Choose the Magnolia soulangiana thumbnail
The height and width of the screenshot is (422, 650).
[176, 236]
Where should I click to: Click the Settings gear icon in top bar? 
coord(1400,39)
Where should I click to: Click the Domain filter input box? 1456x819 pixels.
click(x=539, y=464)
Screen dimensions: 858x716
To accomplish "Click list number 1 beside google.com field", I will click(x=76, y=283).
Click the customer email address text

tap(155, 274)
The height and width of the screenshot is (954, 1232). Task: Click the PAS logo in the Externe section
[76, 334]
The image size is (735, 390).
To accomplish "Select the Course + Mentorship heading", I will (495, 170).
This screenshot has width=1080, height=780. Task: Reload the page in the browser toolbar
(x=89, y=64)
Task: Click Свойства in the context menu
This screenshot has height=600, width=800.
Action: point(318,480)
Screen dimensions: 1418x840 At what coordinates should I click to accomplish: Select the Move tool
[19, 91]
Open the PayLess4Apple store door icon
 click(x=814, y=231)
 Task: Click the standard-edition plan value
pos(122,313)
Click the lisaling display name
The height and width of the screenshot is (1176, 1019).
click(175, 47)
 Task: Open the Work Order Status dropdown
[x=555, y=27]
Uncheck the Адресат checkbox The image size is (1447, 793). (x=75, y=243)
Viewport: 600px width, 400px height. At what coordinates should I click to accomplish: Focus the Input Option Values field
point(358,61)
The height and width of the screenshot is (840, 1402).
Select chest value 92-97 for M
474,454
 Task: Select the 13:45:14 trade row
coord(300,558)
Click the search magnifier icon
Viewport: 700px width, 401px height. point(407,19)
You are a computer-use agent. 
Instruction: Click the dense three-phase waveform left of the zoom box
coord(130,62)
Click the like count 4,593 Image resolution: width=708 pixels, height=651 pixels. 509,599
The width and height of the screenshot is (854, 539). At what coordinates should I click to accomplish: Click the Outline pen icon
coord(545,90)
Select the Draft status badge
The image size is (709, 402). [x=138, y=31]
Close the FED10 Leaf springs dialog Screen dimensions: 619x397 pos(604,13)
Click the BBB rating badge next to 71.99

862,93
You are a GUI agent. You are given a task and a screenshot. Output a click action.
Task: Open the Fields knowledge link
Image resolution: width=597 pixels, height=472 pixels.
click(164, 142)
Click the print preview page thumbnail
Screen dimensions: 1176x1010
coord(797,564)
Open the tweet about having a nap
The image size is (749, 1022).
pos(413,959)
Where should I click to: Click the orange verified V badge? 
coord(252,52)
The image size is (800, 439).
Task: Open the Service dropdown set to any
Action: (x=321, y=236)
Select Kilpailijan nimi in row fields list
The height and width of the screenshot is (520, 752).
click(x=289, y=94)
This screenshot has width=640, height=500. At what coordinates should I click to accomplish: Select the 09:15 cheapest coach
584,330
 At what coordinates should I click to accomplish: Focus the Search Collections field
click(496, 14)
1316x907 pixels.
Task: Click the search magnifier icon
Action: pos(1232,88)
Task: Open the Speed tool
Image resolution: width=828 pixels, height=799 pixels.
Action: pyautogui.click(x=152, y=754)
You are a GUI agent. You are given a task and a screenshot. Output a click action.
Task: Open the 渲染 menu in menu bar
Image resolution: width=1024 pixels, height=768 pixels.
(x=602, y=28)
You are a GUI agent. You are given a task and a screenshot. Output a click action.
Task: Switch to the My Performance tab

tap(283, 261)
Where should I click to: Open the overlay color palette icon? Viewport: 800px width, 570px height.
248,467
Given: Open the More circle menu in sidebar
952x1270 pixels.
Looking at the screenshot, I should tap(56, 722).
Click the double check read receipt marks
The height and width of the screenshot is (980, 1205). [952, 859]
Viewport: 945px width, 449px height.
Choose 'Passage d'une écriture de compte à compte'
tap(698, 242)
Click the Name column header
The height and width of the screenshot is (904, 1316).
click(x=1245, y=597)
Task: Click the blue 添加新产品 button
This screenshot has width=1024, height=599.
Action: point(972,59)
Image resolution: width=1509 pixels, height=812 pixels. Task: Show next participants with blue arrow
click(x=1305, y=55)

● PROBLEM REQUIREMENTS: Exactly as they appear above, give the entries again.

● EXERCISE RESPONSE:
Choose the Magnolia soulangiana thumbnail
The height and width of the screenshot is (422, 650).
[176, 236]
Where should I click to: Click the Settings gear icon in top bar? 
coord(1400,39)
Where should I click to: Click the Domain filter input box? 1456x819 pixels.
click(x=539, y=464)
Screen dimensions: 858x716
To accomplish "Click list number 1 beside google.com field", I will click(x=76, y=283).
Click the customer email address text

tap(155, 274)
The height and width of the screenshot is (954, 1232). Task: Click the PAS logo in the Externe section
[76, 334]
The image size is (735, 390).
To accomplish "Select the Course + Mentorship heading", I will (495, 170).
This screenshot has width=1080, height=780. Task: Reload the page in the browser toolbar
(x=89, y=64)
Task: Click Свойства in the context menu
This screenshot has height=600, width=800.
Action: point(318,480)
Screen dimensions: 1418x840 At what coordinates should I click to accomplish: Select the Move tool
[19, 91]
Open the PayLess4Apple store door icon
 click(x=814, y=231)
 Task: Click the standard-edition plan value
pos(122,313)
Click the lisaling display name
The height and width of the screenshot is (1176, 1019).
click(175, 47)
 Task: Open the Work Order Status dropdown
[x=555, y=27]
Uncheck the Адресат checkbox The image size is (1447, 793). (x=75, y=243)
Viewport: 600px width, 400px height. At what coordinates should I click to accomplish: Focus the Input Option Values field
point(358,61)
The height and width of the screenshot is (840, 1402).
Select chest value 92-97 for M
474,454
 Task: Select the 13:45:14 trade row
coord(300,558)
Click the search magnifier icon
Viewport: 700px width, 401px height. point(407,19)
You are a computer-use agent. 
Instruction: Click the dense three-phase waveform left of the zoom box
coord(130,62)
Click the like count 4,593 Image resolution: width=708 pixels, height=651 pixels. 509,599
The width and height of the screenshot is (854, 539). At what coordinates should I click to accomplish: Click the Outline pen icon
coord(545,90)
Select the Draft status badge
The image size is (709, 402). [x=138, y=31]
Close the FED10 Leaf springs dialog Screen dimensions: 619x397 pos(604,13)
Click the BBB rating badge next to 71.99

862,93
You are a GUI agent. You are given a task and a screenshot. Output a click action.
Task: Open the Fields knowledge link
Image resolution: width=597 pixels, height=472 pixels.
click(164, 142)
Click the print preview page thumbnail
Screen dimensions: 1176x1010
coord(797,564)
Open the tweet about having a nap
The image size is (749, 1022).
pos(413,959)
Where should I click to: Click the orange verified V badge? 
coord(252,52)
The image size is (800, 439).
Task: Open the Service dropdown set to any
Action: (x=321, y=236)
Select Kilpailijan nimi in row fields list
The height and width of the screenshot is (520, 752).
click(x=289, y=94)
This screenshot has width=640, height=500. At what coordinates should I click to accomplish: Select the 09:15 cheapest coach
584,330
 At what coordinates should I click to accomplish: Focus the Search Collections field
click(496, 14)
1316x907 pixels.
Task: Click the search magnifier icon
Action: pos(1232,88)
Task: Open the Speed tool
Image resolution: width=828 pixels, height=799 pixels.
Action: pyautogui.click(x=152, y=754)
You are a GUI agent. You are given a task and a screenshot. Output a click action.
Task: Open the 渲染 menu in menu bar
Image resolution: width=1024 pixels, height=768 pixels.
(x=602, y=28)
You are a GUI agent. You are given a task and a screenshot. Output a click action.
Task: Switch to the My Performance tab

tap(283, 261)
Where should I click to: Open the overlay color palette icon? Viewport: 800px width, 570px height.
248,467
Given: Open the More circle menu in sidebar
952x1270 pixels.
Looking at the screenshot, I should tap(56, 722).
Click the double check read receipt marks
The height and width of the screenshot is (980, 1205). [952, 859]
Viewport: 945px width, 449px height.
Choose 'Passage d'une écriture de compte à compte'
tap(698, 242)
Click the Name column header
The height and width of the screenshot is (904, 1316).
click(x=1245, y=597)
Task: Click the blue 添加新产品 button
This screenshot has width=1024, height=599.
Action: point(972,59)
Image resolution: width=1509 pixels, height=812 pixels. Task: Show next participants with blue arrow
click(x=1305, y=55)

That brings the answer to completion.